Task to complete — Your reply should contain every record, restated word for word.

Exercise materials —
--- --- ---
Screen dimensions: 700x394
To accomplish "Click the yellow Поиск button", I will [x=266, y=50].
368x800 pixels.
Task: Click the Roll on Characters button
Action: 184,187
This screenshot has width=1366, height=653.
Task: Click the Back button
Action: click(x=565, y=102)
--- --- ---
Output for this exercise —
Screen dimensions: 700x394
To accomplish "Click the yellow Поиск button", I will [x=266, y=50].
368x800 pixels.
Task: Click the Roll on Characters button
Action: 184,187
This screenshot has width=1366, height=653.
Task: Click the Back button
Action: click(x=565, y=102)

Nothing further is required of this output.